Task objective ::
Extract, without alteration, each line from the start of the listing to the line bearing "The image size is (604, 379).".

##### Entries supplied

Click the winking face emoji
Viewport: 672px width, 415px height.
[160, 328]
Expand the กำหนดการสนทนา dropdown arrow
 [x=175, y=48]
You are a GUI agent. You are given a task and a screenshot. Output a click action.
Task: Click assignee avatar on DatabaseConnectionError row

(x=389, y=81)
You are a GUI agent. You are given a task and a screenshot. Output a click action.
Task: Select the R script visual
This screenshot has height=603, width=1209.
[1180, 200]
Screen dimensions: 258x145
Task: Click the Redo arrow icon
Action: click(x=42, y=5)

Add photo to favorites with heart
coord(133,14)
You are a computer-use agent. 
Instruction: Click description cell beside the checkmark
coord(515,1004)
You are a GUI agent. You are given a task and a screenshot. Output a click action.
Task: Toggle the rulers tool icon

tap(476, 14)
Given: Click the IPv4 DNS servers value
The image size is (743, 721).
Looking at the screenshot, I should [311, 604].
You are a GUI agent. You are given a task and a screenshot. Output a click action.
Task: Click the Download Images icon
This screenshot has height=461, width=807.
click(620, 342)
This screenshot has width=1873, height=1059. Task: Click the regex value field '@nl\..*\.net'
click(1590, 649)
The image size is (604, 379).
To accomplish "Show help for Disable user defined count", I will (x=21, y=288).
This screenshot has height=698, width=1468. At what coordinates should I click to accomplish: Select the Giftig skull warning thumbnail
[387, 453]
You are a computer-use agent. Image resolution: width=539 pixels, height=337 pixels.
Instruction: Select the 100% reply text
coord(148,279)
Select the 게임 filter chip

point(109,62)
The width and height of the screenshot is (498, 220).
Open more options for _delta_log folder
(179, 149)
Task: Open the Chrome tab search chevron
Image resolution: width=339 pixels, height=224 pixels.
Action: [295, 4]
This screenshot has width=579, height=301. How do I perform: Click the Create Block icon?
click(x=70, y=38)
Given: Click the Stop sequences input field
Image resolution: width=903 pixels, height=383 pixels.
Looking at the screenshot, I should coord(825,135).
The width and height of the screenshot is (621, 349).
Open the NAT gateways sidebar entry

##########

Problem solution ::
Click the winking face emoji
Viewport: 672px width, 415px height.
[160, 328]
Expand the กำหนดการสนทนา dropdown arrow
 [x=175, y=48]
You are a GUI agent. You are given a task and a screenshot. Output a click action.
Task: Click assignee avatar on DatabaseConnectionError row

(x=389, y=81)
You are a GUI agent. You are given a task and a screenshot. Output a click action.
Task: Select the R script visual
This screenshot has height=603, width=1209.
[1180, 200]
Screen dimensions: 258x145
Task: Click the Redo arrow icon
Action: click(x=42, y=5)

Add photo to favorites with heart
coord(133,14)
You are a computer-use agent. 
Instruction: Click description cell beside the checkmark
coord(515,1004)
You are a GUI agent. You are given a task and a screenshot. Output a click action.
Task: Toggle the rulers tool icon

tap(476, 14)
Given: Click the IPv4 DNS servers value
The image size is (743, 721).
Looking at the screenshot, I should [311, 604].
You are a GUI agent. You are given a task and a screenshot. Output a click action.
Task: Click the Download Images icon
This screenshot has height=461, width=807.
click(620, 342)
This screenshot has width=1873, height=1059. Task: Click the regex value field '@nl\..*\.net'
click(1590, 649)
The image size is (604, 379).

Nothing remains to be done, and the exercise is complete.